Grants – the name itself conjures up feelings of red tape and bliss. However, for NPOs they can be an essential tool for success. On the bright side, grants can be generous, they tend to attract additional grants, and they’re validating – the problem is applying for them requires some grant savvy. The best way to break the ice is to identify the types of grants available for NPOs.
Here’s a collection of some of the more common genres of grants available for NPOs:
- Start-up grants. Also referred to as “seed money,” the idea is to give an initial boost to promising NPOs so they can focus on getting the ball rolling rather than raising money. The downside is they typically decrease each year – they’re not intended to be permanent.
- In-kind grants. Sometimes goods and services are just as useful as funding, and they can come in unexpected ways. For example, it’s not uncommon for foundations to provide human resources, such as legal and accounting services. This genre also includes marketing grants to help get your NPO noticed.
- Endowment grants. This breed of grant contributes the interest of an investment, on the contingency that the principal funds remain untouched. The principal can also be added to via other contributors, or fundraising campaigns.

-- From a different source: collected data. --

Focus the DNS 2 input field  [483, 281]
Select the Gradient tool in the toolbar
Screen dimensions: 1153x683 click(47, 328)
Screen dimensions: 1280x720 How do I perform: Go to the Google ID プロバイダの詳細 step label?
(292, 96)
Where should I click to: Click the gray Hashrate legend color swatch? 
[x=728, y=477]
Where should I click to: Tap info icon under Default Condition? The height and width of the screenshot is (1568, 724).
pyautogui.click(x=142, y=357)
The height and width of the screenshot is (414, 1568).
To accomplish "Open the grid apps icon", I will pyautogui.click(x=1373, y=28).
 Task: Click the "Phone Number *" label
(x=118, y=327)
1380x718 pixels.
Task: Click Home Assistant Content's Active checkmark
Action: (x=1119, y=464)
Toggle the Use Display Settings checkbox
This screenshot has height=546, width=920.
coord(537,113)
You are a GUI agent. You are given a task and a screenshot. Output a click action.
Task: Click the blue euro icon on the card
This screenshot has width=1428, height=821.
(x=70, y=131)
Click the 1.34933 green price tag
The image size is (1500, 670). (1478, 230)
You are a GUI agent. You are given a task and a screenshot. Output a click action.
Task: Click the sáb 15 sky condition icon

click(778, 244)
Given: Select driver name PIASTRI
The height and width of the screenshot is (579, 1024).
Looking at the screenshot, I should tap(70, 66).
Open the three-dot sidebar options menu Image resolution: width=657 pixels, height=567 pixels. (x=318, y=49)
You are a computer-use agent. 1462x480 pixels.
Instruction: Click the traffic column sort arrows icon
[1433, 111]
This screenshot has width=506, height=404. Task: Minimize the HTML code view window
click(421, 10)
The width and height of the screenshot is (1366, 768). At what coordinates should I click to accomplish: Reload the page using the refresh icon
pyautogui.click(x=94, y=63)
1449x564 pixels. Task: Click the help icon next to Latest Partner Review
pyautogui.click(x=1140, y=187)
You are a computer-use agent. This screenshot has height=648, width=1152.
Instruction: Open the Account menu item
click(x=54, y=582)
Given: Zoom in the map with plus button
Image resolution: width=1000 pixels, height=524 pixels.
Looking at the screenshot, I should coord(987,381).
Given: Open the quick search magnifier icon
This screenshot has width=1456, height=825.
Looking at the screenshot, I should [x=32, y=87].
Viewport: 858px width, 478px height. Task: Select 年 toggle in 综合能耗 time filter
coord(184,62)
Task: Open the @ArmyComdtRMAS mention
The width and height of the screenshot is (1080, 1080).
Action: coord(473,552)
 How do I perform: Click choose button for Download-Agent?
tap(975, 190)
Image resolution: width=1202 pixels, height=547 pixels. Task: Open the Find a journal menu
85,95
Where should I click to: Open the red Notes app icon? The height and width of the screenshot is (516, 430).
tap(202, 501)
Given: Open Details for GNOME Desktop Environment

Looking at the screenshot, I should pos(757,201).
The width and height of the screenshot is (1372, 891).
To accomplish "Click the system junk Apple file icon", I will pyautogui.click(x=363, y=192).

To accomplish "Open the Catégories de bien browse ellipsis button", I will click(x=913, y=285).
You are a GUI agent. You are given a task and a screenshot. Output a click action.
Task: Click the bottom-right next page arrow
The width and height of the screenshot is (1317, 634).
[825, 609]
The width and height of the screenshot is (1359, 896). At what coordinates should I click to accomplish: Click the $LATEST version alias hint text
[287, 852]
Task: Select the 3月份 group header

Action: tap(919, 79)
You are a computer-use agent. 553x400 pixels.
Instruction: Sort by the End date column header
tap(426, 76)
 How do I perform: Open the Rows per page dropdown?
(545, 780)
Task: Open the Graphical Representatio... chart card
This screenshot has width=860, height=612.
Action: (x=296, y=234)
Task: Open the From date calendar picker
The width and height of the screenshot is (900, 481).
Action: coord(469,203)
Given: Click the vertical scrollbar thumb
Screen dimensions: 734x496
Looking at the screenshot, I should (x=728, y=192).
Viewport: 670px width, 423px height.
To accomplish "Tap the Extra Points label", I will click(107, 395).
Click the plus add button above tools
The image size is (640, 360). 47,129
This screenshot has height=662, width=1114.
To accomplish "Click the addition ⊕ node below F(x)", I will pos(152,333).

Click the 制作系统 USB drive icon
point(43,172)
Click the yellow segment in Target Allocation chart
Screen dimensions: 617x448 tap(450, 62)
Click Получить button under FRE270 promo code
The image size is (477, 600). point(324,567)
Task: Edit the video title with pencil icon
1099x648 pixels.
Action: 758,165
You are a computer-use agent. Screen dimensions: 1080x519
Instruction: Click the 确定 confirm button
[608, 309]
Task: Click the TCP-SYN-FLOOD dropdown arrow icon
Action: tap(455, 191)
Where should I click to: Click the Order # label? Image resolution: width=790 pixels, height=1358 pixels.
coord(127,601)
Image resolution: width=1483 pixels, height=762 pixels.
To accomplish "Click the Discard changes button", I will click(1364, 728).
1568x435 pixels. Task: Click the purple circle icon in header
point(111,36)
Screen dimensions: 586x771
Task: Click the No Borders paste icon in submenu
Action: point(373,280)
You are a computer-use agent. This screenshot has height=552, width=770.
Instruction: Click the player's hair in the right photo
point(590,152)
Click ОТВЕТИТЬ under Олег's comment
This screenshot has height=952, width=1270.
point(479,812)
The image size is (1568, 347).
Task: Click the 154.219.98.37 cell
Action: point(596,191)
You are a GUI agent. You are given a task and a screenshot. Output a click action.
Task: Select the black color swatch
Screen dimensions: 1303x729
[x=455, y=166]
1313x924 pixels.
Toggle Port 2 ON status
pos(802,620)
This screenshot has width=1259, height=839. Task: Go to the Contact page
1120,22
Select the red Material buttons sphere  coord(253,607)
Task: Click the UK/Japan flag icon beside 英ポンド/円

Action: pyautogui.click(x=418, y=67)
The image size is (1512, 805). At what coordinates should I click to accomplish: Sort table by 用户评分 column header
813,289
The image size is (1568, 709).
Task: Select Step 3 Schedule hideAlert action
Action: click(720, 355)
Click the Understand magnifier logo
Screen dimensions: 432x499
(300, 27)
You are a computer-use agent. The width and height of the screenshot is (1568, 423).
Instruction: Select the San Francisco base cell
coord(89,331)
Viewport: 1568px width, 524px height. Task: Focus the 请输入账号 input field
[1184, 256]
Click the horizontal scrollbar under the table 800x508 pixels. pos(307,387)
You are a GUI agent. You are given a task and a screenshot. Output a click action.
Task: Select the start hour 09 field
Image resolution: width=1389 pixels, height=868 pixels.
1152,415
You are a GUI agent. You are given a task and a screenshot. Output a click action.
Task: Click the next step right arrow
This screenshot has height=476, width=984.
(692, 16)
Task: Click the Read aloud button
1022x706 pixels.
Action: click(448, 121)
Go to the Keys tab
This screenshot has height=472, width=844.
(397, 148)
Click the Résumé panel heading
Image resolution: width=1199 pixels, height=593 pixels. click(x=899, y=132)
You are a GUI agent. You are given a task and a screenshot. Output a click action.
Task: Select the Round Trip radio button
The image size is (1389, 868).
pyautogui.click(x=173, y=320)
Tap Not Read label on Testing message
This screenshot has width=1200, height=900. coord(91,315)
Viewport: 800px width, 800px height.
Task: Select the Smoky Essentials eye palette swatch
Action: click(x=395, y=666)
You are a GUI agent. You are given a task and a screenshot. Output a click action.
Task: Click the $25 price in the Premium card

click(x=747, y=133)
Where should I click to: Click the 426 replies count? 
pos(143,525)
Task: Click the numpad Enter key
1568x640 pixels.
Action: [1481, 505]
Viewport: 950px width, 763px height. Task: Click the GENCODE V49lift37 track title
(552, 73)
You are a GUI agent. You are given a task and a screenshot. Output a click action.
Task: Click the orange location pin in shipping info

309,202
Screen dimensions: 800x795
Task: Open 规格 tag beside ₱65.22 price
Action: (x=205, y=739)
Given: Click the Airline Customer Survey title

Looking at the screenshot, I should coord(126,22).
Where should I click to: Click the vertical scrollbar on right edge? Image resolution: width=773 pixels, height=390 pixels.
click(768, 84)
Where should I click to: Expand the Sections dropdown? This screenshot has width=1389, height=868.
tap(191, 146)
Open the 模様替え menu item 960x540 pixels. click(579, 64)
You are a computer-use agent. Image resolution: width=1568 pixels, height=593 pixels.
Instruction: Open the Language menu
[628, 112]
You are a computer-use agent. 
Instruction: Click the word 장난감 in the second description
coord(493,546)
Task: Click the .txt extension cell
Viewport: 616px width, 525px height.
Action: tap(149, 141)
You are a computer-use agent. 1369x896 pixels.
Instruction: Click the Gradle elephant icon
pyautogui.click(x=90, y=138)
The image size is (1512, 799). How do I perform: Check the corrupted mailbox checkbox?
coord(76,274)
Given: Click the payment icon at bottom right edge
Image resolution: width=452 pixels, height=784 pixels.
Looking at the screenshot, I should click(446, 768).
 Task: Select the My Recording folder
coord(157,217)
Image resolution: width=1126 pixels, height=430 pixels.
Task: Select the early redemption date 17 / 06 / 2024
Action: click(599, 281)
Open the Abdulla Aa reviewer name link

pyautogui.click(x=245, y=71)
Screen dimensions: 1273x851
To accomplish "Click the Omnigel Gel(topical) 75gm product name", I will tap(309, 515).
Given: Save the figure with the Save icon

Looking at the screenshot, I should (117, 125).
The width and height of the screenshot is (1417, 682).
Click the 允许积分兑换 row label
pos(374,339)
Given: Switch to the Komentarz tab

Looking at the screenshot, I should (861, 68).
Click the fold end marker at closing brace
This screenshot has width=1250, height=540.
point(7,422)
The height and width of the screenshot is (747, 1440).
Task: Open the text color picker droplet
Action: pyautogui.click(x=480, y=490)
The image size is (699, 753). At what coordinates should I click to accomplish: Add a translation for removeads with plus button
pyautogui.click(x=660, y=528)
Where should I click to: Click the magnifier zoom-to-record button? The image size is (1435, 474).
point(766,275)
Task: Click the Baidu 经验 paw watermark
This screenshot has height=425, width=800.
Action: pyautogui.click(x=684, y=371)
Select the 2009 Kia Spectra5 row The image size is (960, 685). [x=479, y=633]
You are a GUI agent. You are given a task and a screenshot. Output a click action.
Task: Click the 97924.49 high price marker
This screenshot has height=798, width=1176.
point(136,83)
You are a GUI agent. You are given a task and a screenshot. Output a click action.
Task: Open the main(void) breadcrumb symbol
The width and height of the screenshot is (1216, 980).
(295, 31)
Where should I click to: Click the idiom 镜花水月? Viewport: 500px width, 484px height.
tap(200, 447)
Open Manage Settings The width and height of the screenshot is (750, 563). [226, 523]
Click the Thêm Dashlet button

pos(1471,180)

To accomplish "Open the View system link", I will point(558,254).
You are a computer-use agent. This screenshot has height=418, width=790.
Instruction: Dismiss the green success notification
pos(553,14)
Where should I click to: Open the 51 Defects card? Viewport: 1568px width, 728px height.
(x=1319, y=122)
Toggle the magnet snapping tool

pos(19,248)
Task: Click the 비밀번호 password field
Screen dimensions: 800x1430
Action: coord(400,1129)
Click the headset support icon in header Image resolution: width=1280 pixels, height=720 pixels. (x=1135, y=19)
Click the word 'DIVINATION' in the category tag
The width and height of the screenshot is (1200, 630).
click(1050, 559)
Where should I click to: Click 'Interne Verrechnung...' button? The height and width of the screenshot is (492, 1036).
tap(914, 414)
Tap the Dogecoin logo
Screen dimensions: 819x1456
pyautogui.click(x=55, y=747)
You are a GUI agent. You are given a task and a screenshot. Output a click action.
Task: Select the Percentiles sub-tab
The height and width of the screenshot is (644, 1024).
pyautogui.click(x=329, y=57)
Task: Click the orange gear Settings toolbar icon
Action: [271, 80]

- Planning grants. Evolving your NPO consumes valuable resources that can be prohibitive. Planning grants are kind of like seed money for new development; they fund the pre-execution effort required to advance your mission.
- Donor-directed grants. Having donors on your side can be advantageous beyond their direct contributions. In some circumstances, individuals involved in foundations are in positions to influence how that organization’s funds are directed – this is called a “donor direct grant,” and it’s usually listed as individual giving by nonprofits.
- Program and General Operating grants. These are the ‘workhorses’ of the grant world. Program grants are funds given to a specific program (also referred to as “restricted funding”); General Operating grants are given to the organization to use however they see fit (“unrestricted funding”) and can be applied to overhead and/or program expenses as needed.